Required actions:
A. In the guide on Nginx server and location block selection, what kinds of server does it say Nginx can function as while handling many simultaneous client connections?
B. Continue the guide on Nginx server and location block selection from its last sentence, writing the next few paragraphs.

Excerpted passage:
########################################
Nginx Server and Location Block Selection Algorithms- CloudSigma

Introduction

Nginx is among the world’s most popular web server options. It is able to successfully deal with a multitude of simultaneous client connections. At the same time, it is functioning as a mail, web, or reverse proxy server.

This guide aims to outline the behind-the-scenes methods that direct how Nginx processes client requests. We will demystify the server and location block design, as well as explain how to best reduce the seeming unpredictability of handling requests.

First things first, here is a comprehensive tutorial on how to install Nginx on your Ubuntu server. Now, let’s begin!

Block Configuration with Nginx

Nginx’s logical approach involves sorting the configurations intended for different purposes into separate, more logical content blocks. These will reside in a hierarchical structure. When a client produces a request, Nginx initiates a process by which it determines which of these configuration blocks are the most applicable to address this request. We will focus on this decision process.
########################################
Data excerpts:

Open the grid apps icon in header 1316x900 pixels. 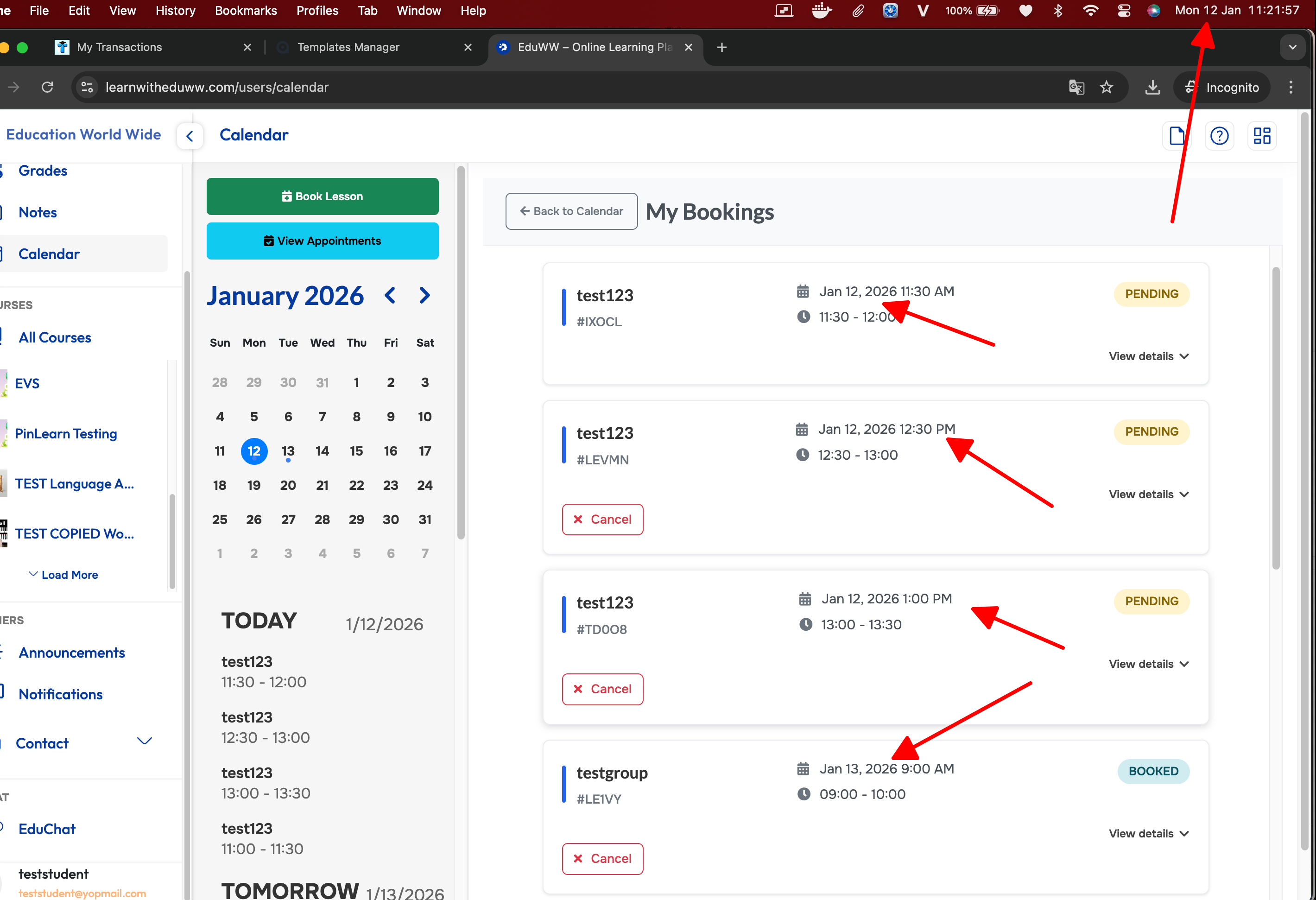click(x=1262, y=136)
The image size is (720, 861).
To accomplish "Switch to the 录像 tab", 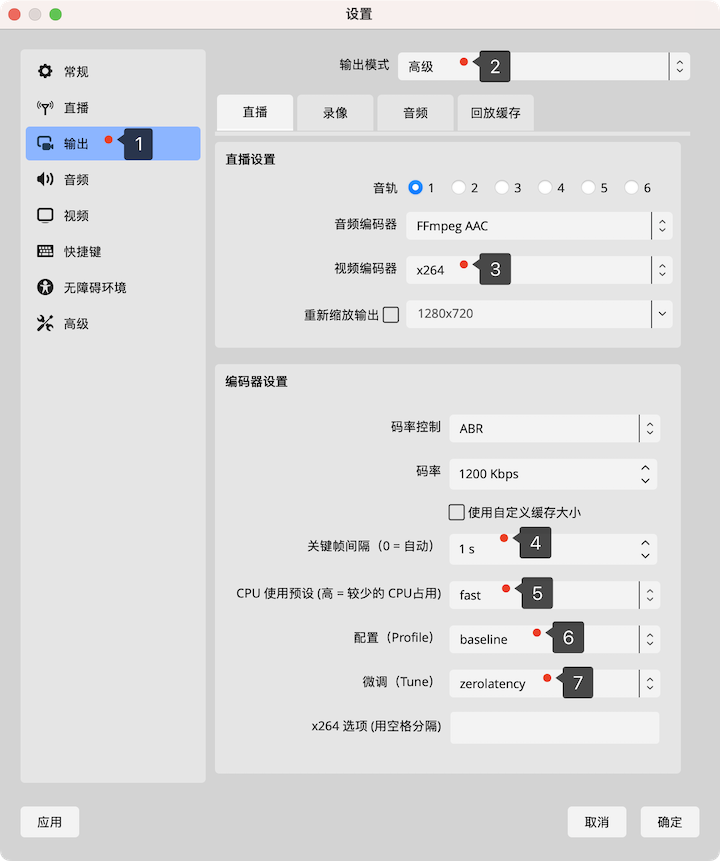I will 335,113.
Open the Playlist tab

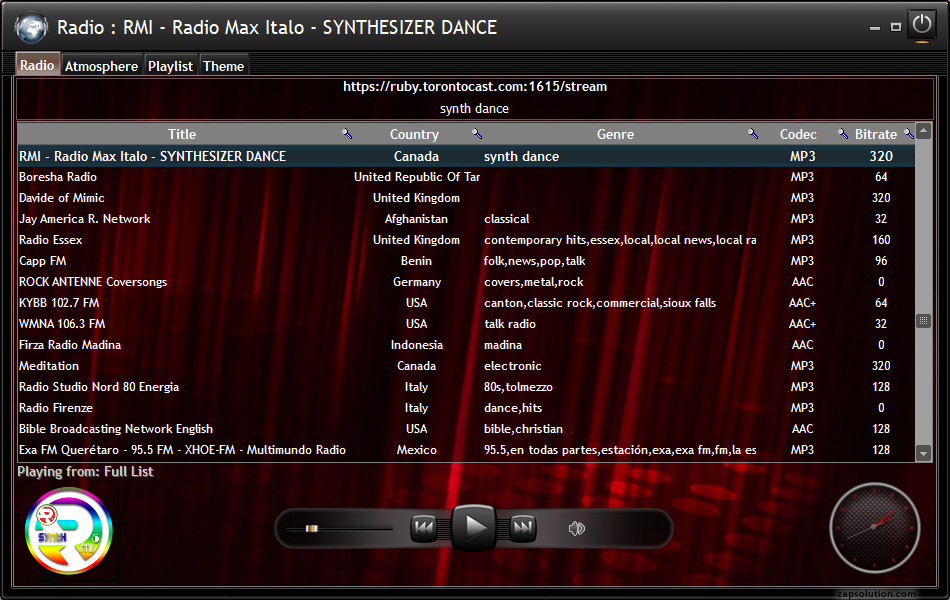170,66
########################################
Responses in order:
A. A mail, web, or reverse proxy server.

B.
The primary blocks we discuss will be server blocks and location blocks. Server blocks are a subset of the configurations Nginx establishes that define which virtual server will be responsible for handling a defined type of request. They are most commonly based on the IP address, domain name, or port of the incoming request. Administrators configure multiple server blocks. Then, they need to decide which of the connections should be handling the request.

Location blocks reside within the server blocks. These are the decision-makers on how and which resources you can leverage to handle the incoming requests to their particular parent server. This model is highly flexible. The URI space can be configured to use these blocks in whichever way the administrator sees best.

Decide Which Block Will Handle Which Request with Nginx

Nginx permits the definition of multiple server blocks. All of them function as different virtual web servers. Therefore, there needs to be a method that delineates which server will address particular incoming requests. This is done by finding the best fit for request performance through a system of defined checks.

Nginx primarily deals with two main server block directives: listen and server_name.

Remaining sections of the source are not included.